Start of Data for processing

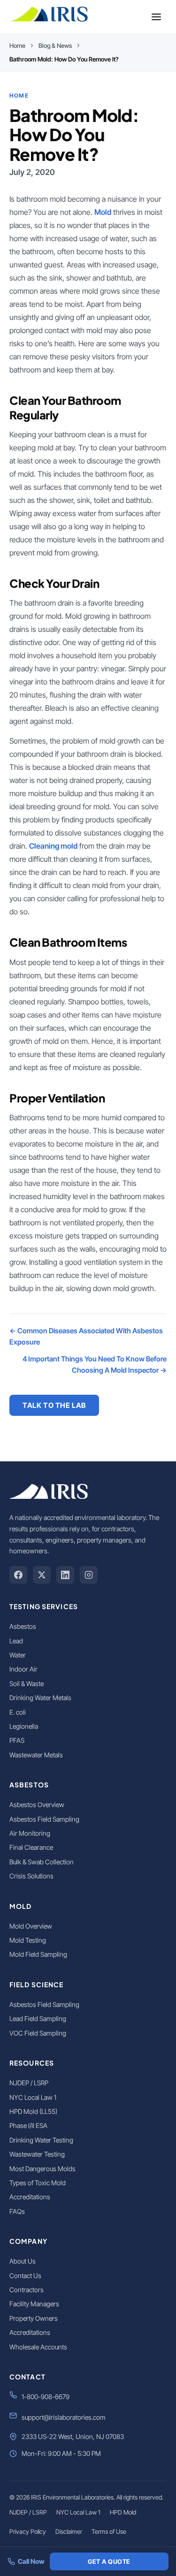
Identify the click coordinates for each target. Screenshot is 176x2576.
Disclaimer (68, 2531)
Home (17, 45)
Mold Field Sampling (38, 1954)
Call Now (31, 2561)
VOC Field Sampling (37, 2033)
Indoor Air (23, 1669)
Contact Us (25, 2276)
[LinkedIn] (65, 1575)
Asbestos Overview (36, 1805)
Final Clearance (31, 1847)
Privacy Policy (27, 2531)
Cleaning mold (53, 846)
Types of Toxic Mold (37, 2183)
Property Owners (33, 2318)
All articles (48, 1433)
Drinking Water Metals (40, 1698)
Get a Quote (109, 2561)
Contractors (26, 2290)
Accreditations (29, 2197)
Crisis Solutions (31, 1876)
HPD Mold (123, 2512)
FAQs (17, 2211)
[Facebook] (18, 1575)
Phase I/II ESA (28, 2125)
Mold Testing (27, 1940)
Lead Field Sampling (37, 2018)
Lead (16, 1641)
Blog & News (55, 45)
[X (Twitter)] (42, 1575)
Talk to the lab (54, 1405)
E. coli (17, 1712)
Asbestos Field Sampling (44, 1819)
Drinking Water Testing (41, 2140)
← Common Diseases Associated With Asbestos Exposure (86, 1336)
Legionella (23, 1726)
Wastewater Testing (37, 2154)
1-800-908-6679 (45, 2397)
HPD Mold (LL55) (33, 2111)
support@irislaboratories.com (64, 2417)
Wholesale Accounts (38, 2347)
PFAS (16, 1740)
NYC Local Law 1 (32, 2097)
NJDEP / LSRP (28, 2083)
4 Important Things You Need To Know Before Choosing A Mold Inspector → (95, 1364)
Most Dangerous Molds (42, 2169)
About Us (22, 2261)
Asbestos (22, 1626)
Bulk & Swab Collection (41, 1862)
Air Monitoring (29, 1833)
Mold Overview (30, 1926)
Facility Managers (34, 2304)
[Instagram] (89, 1575)
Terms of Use (109, 2531)
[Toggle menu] (156, 17)
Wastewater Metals (36, 1755)
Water (17, 1655)
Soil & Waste (26, 1683)
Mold (102, 212)
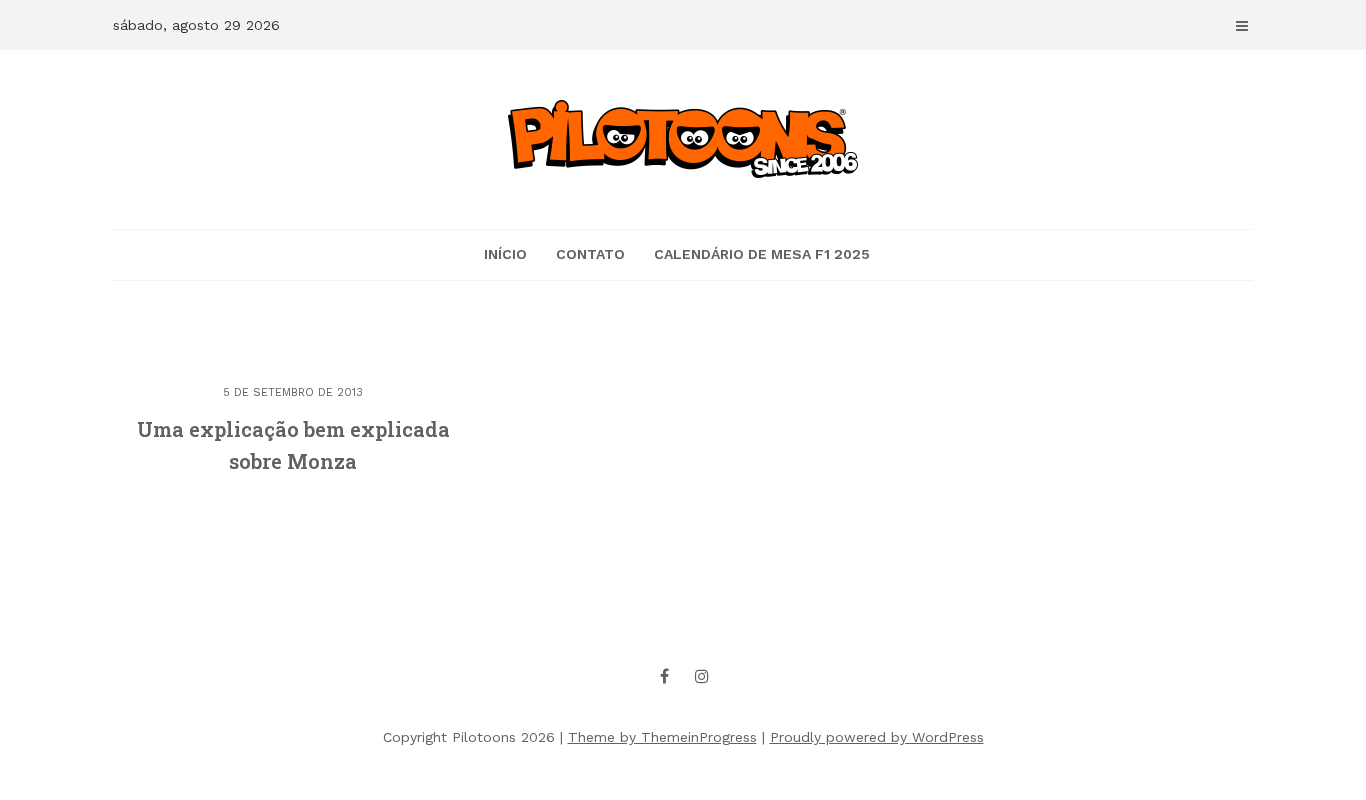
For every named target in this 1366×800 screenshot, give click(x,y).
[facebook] (665, 676)
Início (505, 254)
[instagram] (702, 676)
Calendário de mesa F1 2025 (762, 254)
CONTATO (590, 254)
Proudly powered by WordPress (877, 737)
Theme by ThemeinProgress (662, 737)
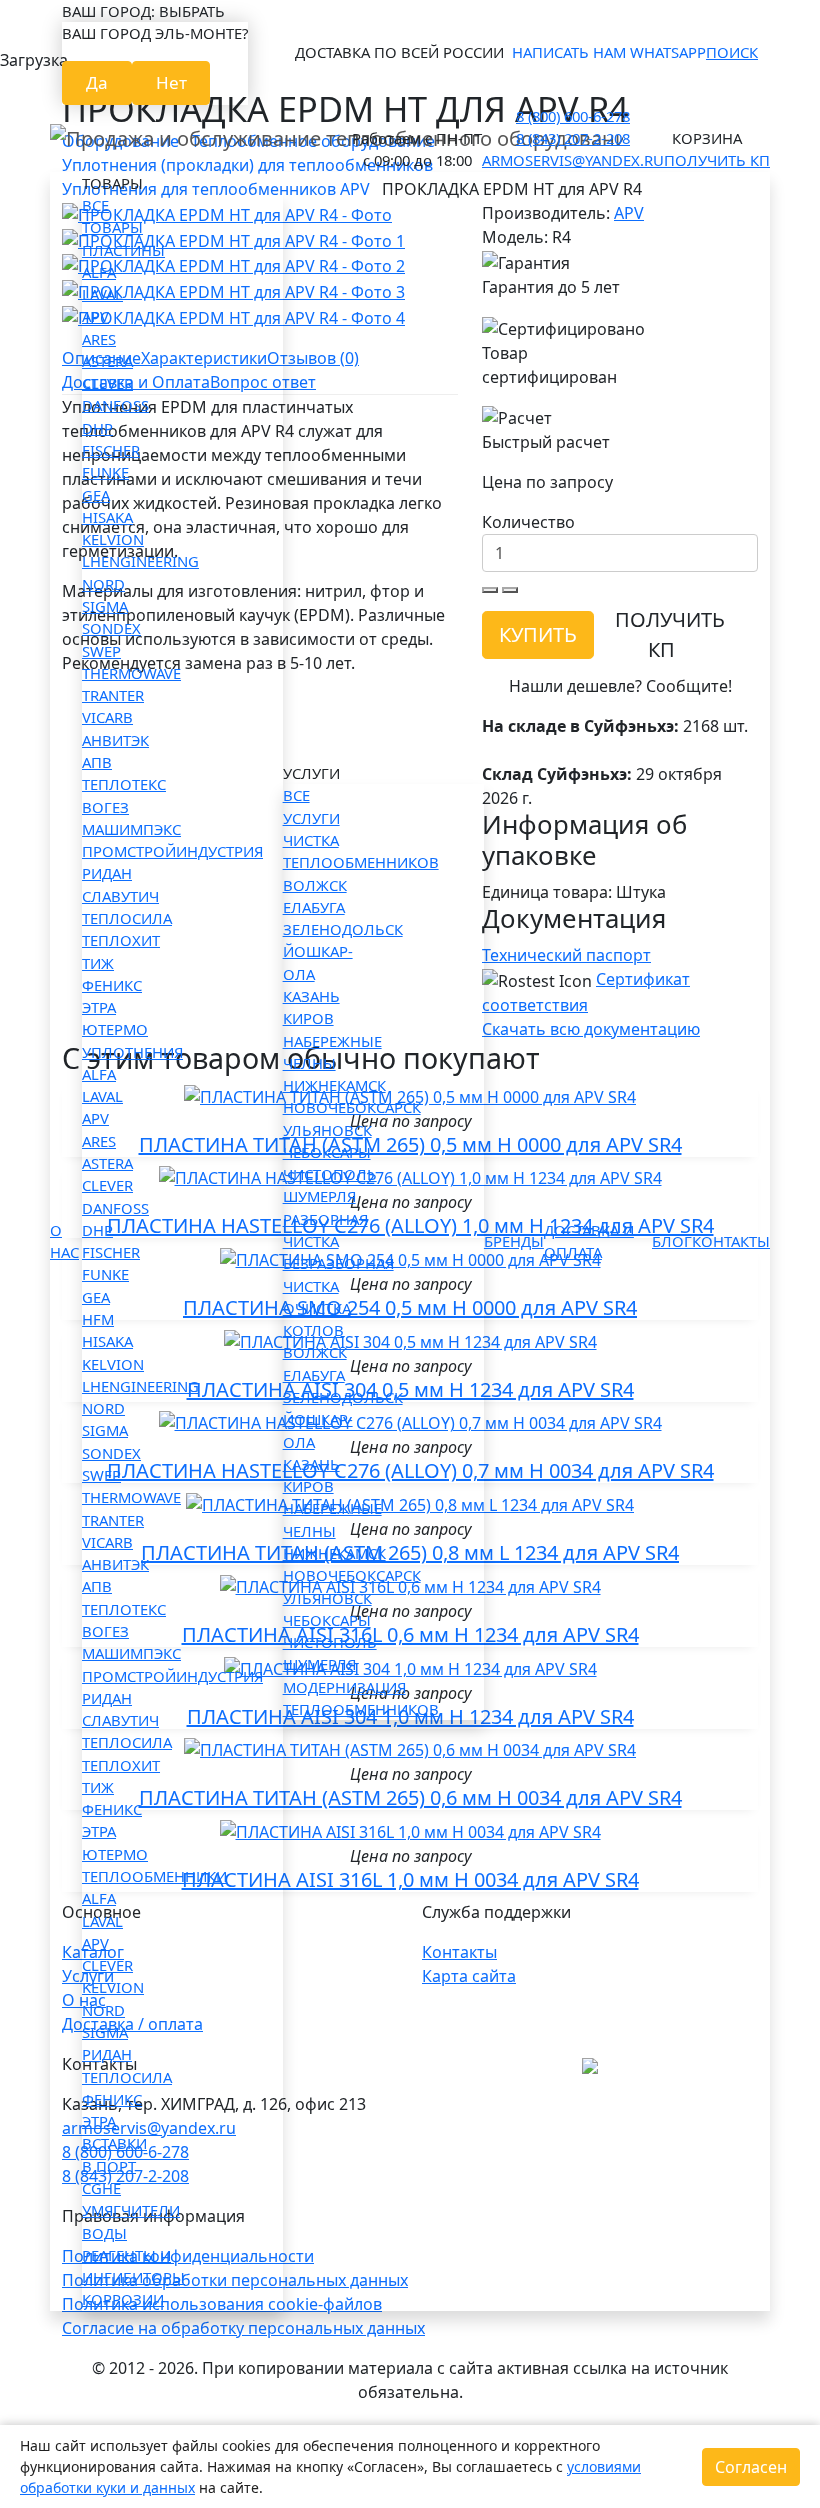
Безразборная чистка (338, 1274)
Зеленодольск (343, 929)
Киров (308, 1018)
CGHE (101, 2188)
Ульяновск (327, 1130)
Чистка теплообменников (361, 851)
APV (95, 316)
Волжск (315, 885)
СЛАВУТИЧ (120, 896)
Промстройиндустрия (172, 851)
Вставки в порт (114, 2154)
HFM (98, 1319)
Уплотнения (132, 1052)
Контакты (731, 1241)
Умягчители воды (131, 2221)
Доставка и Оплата (589, 1241)
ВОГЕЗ (105, 807)
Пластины (123, 250)
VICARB (107, 717)
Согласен (751, 2467)
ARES (99, 339)
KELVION (113, 539)
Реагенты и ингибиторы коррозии (133, 2277)
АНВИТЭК (115, 740)
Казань (311, 996)
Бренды (514, 1241)
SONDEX (111, 628)
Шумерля (319, 1196)
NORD (103, 584)
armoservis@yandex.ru (573, 160)
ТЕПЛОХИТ (121, 940)
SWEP (101, 651)
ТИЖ (98, 963)
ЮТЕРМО (115, 1029)
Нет (171, 82)
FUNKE (105, 472)
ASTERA (107, 361)
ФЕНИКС (112, 985)
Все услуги (311, 806)
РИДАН (107, 873)
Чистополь (330, 1174)
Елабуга (314, 907)
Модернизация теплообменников (361, 1698)
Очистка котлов (317, 1319)
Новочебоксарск (352, 1107)
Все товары (112, 216)
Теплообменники (154, 1876)
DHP (97, 428)
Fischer (111, 450)
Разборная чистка (325, 1230)
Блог (672, 1241)
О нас (64, 1241)
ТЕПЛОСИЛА (127, 918)
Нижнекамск (334, 1085)
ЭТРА (99, 1007)
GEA (96, 495)
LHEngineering (140, 561)
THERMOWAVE (131, 673)
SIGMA (105, 606)
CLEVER (107, 383)
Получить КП (717, 160)
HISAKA (107, 517)
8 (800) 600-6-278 (573, 116)
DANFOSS (115, 405)
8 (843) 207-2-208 (573, 138)
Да (97, 82)
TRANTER (113, 695)
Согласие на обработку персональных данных (243, 2328)
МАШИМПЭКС (131, 829)
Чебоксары (327, 1152)
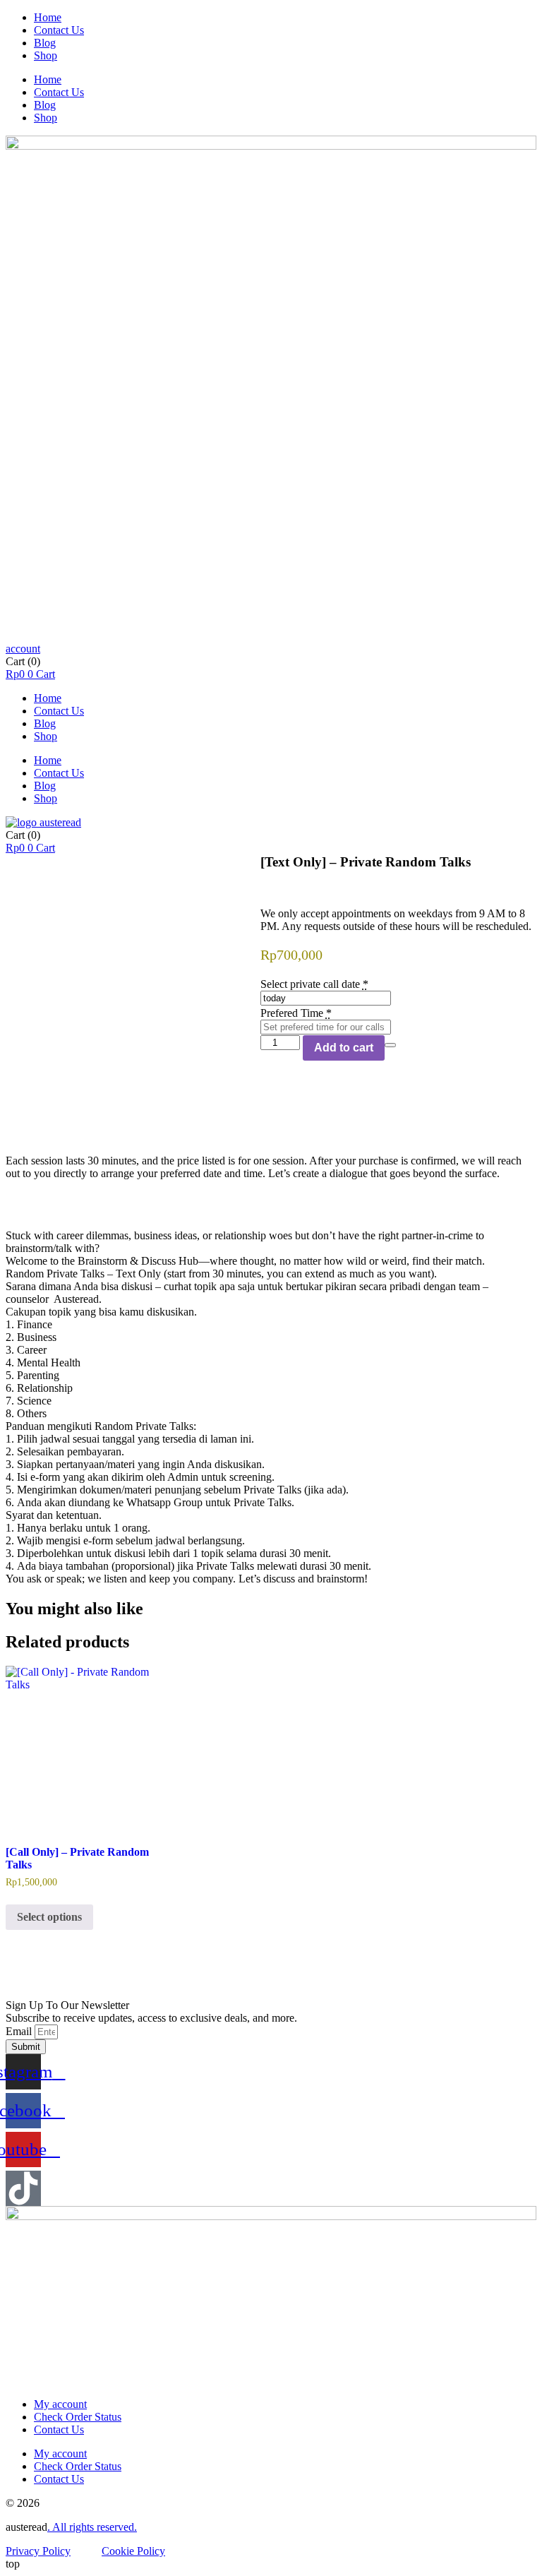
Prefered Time (291, 1013)
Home (47, 17)
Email (20, 2031)
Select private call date (310, 984)
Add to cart (343, 1048)
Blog (45, 43)
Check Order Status (77, 2417)
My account (60, 2404)
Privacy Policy (38, 2551)
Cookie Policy (133, 2551)
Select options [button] (49, 1917)
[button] (23, 649)
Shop (45, 55)
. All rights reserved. (92, 2527)
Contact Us (59, 30)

End of Data for processing

Task statement - The reply should hold the lines from the top of the records through the line containing "PFAS (16, 1740)", reproduced exactly, and no pictures.

Finished exercise -
Identify the click coordinates for each target. Screenshot is 176x2576.
Disclaimer (68, 2531)
Home (17, 45)
Mold Field Sampling (38, 1954)
Call Now (31, 2561)
VOC Field Sampling (37, 2033)
Indoor Air (23, 1669)
Contact Us (25, 2276)
[LinkedIn] (65, 1575)
Asbestos Overview (36, 1805)
Final Clearance (31, 1847)
Privacy Policy (27, 2531)
Cleaning mold (53, 846)
Types of Toxic Mold (37, 2183)
Property Owners (33, 2318)
All articles (48, 1433)
Drinking Water Metals (40, 1698)
Get a Quote (109, 2561)
Contractors (26, 2290)
Accreditations (29, 2197)
Crisis Solutions (31, 1876)
HPD Mold (123, 2512)
FAQs (17, 2211)
[Facebook] (18, 1575)
Phase I/II ESA (28, 2125)
Mold Testing (27, 1940)
Lead Field Sampling (37, 2018)
Lead (16, 1641)
Blog & News (55, 45)
[X (Twitter)] (42, 1575)
Talk to the lab (54, 1405)
E. coli (17, 1712)
Asbestos Field Sampling (44, 1819)
Drinking Water Testing (41, 2140)
← Common Diseases Associated With Asbestos Exposure (86, 1336)
Legionella (23, 1726)
Wastewater Testing (37, 2154)
1-800-908-6679 (45, 2397)
HPD Mold (LL55) (33, 2111)
support@irislaboratories.com (64, 2417)
Wholesale Accounts (38, 2347)
PFAS (16, 1740)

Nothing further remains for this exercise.